_Assignment_: Please reproduce, exactly and with nothing added, the line containing "The image size is (755, 852)." and every line after it to the end of the records.

_Data in this exercise_:

'''

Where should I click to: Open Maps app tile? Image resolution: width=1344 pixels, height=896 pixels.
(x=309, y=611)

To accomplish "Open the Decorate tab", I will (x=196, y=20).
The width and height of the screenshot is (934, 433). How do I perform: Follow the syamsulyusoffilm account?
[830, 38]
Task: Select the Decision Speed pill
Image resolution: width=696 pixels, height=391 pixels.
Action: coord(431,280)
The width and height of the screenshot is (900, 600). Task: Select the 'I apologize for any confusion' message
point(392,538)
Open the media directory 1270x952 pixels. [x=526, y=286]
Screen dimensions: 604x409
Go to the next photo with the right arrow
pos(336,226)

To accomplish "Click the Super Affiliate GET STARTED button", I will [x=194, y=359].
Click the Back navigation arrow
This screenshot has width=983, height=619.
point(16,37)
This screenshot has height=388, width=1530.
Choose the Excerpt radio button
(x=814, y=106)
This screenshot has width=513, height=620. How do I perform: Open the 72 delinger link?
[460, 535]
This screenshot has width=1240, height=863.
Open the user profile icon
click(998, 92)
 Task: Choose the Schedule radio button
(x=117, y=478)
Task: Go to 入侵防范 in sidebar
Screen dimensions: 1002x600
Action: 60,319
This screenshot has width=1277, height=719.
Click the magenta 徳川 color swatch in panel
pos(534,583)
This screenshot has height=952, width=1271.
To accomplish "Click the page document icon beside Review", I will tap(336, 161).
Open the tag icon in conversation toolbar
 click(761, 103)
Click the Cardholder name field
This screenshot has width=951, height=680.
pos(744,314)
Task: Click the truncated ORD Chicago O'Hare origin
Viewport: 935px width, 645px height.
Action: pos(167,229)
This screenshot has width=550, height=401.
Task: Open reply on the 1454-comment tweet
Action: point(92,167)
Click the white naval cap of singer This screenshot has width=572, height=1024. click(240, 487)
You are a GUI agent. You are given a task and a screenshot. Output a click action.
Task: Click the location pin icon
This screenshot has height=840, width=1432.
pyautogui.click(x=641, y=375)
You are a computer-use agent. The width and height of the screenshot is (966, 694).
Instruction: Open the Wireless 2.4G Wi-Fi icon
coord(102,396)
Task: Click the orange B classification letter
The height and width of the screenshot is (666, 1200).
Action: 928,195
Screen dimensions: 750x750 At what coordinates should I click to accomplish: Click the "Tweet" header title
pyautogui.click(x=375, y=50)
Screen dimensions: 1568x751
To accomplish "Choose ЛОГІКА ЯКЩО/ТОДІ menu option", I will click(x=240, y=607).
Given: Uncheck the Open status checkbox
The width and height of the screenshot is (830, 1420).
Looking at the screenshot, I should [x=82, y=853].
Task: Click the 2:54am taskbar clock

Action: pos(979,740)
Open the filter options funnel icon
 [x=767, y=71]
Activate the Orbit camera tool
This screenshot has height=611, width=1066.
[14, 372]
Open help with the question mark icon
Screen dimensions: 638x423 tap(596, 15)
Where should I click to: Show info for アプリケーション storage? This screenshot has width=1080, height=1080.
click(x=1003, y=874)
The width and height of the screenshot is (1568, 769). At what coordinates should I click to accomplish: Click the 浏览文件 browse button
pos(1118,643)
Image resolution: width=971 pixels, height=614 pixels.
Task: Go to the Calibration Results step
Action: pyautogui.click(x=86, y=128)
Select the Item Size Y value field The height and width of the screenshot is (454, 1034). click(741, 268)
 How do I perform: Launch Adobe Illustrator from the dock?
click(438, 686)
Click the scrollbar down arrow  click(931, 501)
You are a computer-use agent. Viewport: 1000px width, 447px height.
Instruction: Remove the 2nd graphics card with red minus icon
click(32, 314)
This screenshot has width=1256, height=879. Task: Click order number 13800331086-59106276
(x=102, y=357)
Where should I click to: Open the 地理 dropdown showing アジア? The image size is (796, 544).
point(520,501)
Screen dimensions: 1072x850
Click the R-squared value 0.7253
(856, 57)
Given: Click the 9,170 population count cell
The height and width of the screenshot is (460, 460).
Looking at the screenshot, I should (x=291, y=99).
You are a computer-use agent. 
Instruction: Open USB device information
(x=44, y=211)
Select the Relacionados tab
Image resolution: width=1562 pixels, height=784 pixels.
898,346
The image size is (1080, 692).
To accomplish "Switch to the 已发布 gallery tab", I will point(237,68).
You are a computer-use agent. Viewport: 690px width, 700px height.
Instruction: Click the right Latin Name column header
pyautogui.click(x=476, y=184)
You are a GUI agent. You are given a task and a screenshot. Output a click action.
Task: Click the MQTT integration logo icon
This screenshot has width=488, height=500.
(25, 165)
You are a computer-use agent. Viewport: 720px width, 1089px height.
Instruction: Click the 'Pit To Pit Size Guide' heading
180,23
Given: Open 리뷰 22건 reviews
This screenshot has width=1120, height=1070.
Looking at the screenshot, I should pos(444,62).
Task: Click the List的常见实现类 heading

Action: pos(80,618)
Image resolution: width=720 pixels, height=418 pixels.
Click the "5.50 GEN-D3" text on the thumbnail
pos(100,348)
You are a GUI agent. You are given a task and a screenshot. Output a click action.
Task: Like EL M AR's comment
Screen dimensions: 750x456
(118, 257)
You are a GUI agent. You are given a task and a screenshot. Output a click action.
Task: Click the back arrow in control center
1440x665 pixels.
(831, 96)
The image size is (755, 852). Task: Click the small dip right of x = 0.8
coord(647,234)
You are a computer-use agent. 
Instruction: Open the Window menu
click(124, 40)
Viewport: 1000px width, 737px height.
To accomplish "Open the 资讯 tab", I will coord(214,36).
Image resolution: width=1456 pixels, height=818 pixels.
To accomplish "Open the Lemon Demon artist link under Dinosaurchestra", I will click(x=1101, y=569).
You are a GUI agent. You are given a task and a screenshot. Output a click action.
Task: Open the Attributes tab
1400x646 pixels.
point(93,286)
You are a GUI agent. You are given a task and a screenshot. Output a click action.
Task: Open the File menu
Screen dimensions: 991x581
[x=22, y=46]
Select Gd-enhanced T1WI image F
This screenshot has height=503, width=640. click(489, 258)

'''

_Exercise result_:
The image size is (755, 852). Task: Click the small dip right of x = 0.8
coord(647,234)
You are a computer-use agent. 
Instruction: Open the Window menu
click(124, 40)
Viewport: 1000px width, 737px height.
To accomplish "Open the 资讯 tab", I will coord(214,36).
Image resolution: width=1456 pixels, height=818 pixels.
To accomplish "Open the Lemon Demon artist link under Dinosaurchestra", I will click(x=1101, y=569).
You are a GUI agent. You are given a task and a screenshot. Output a click action.
Task: Open the Attributes tab
1400x646 pixels.
point(93,286)
You are a GUI agent. You are given a task and a screenshot. Output a click action.
Task: Open the File menu
Screen dimensions: 991x581
[x=22, y=46]
Select Gd-enhanced T1WI image F
This screenshot has height=503, width=640. click(489, 258)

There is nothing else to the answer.